How does that compare to the population of people who memorize the Old testament or the Quran?
I remember hearing that the entire epics of the Iliad and the Odyssey we're all done via memorization and only spoken... How do you think those poets memories compared to a child who reads it Bob the builder books?
For those who don't get the reference, Plato thought that the written word was not a good tool for teaching/learning, because it outsources some of the thinking.
Simiarly (IIRC) Socrates thought the written word wasn't great for communicating, because it lacks the nuance of face-to-face communication.
I wonder if they ever realised that it could also be a giant knowledge amplifier.
They probably did, but still preferred their old way since it took more skill.
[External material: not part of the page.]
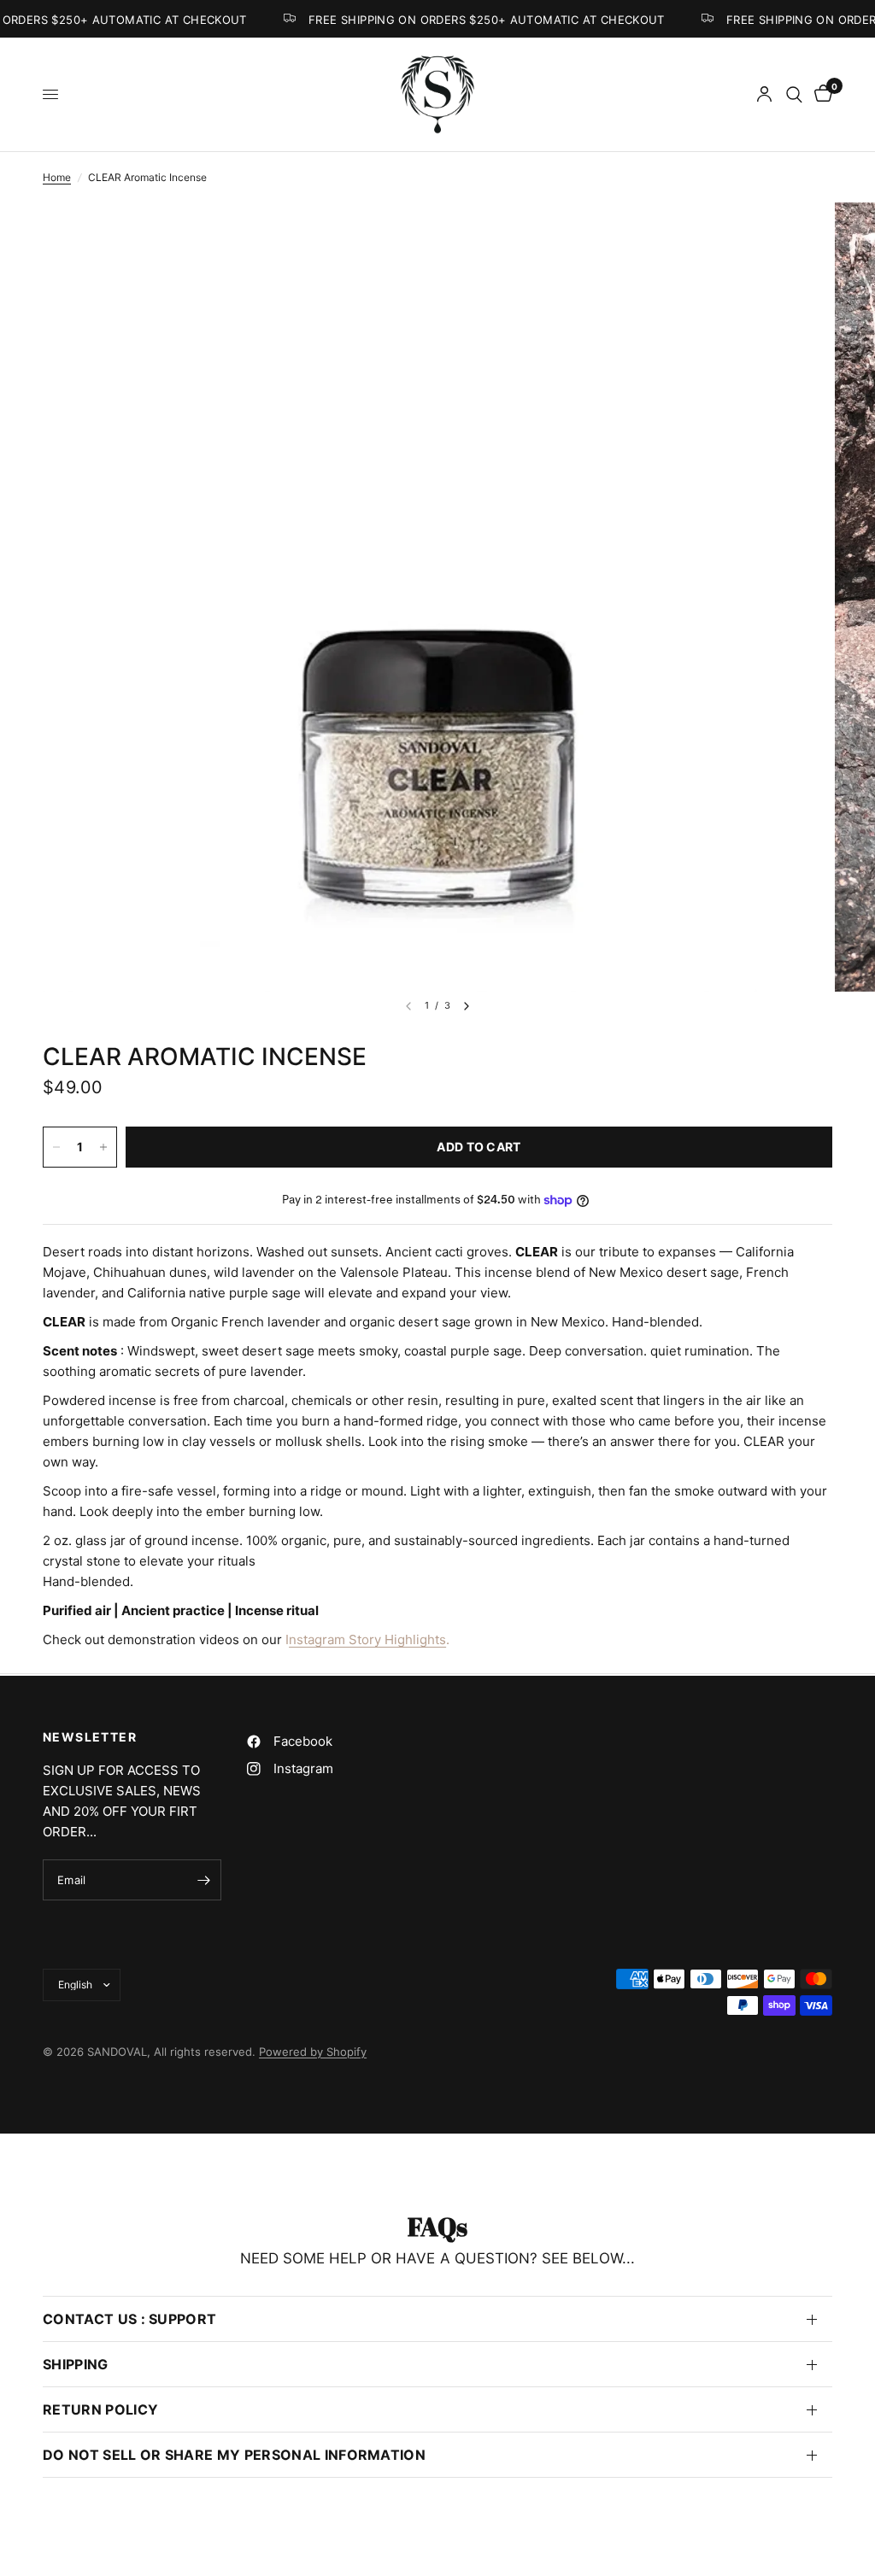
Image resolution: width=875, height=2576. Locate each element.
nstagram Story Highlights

I remember some old quote about how people used to ask their parents and grandparents questions, got answers that were just as likely to be bullshit and then believed that for the rest of their life because they had no alternative info to go on. You had to invest so much time to turn a library upside down and search through books to find what you needed, if they even had the right book.
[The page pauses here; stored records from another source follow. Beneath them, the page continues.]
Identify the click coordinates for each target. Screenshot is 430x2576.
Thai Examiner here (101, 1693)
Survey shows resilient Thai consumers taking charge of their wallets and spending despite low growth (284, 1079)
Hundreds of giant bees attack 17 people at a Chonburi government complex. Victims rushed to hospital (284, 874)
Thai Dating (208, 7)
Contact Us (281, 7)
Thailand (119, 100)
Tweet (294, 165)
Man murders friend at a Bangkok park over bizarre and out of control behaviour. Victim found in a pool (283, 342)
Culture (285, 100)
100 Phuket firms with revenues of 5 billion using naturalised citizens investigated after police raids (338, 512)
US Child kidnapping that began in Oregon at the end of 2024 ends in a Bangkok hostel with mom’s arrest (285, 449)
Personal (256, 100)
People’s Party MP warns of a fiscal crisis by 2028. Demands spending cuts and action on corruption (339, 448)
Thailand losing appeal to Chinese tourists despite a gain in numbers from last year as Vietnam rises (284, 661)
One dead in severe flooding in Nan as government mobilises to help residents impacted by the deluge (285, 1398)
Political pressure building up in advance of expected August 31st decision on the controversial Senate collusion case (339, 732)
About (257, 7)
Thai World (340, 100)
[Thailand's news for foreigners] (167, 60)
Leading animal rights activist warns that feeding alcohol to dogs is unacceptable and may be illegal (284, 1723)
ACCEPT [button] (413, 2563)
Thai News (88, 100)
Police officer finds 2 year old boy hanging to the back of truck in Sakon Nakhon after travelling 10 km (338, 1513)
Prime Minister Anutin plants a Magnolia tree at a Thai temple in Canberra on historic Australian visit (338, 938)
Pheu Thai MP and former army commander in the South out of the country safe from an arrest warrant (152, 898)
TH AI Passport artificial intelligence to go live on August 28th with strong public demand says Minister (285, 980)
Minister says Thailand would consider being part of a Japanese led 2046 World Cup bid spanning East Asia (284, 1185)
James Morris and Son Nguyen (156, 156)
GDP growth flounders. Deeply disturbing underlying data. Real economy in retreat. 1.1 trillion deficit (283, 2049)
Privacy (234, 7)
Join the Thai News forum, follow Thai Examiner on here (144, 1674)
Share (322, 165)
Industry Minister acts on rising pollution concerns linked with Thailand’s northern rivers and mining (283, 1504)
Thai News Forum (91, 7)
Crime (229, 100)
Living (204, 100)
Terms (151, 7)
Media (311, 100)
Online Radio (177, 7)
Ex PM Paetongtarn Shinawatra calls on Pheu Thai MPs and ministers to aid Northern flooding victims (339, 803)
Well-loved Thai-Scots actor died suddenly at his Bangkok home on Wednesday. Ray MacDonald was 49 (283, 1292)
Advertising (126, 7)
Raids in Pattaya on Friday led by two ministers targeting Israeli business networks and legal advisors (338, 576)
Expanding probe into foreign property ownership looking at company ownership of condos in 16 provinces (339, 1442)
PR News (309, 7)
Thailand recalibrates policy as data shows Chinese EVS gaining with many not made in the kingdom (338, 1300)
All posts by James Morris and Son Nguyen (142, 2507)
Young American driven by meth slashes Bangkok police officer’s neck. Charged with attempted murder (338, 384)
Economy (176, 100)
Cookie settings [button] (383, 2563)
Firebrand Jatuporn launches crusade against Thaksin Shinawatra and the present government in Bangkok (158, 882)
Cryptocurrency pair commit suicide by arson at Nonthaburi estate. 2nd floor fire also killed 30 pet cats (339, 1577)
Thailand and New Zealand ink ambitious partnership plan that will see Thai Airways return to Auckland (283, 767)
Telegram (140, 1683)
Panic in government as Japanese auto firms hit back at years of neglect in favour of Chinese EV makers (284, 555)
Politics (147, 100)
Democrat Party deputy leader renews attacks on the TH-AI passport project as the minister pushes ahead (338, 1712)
Search engines solved that part, but you still needed to know what to search for and study the subject a little first. LLMs solve the final hurdle of going from the dumbest possible wrongly posed question to directly knowing exactly what to search for in seconds. If this doesn't result in a knowledge explosion I don't know what will.
We already know how oral cultures work: they use technologies such as rhyme, meter, music, stock characters, memory palaces, and more. If you want a good example of how powerful this stuff is, think about the last time you had a song stuck in your head.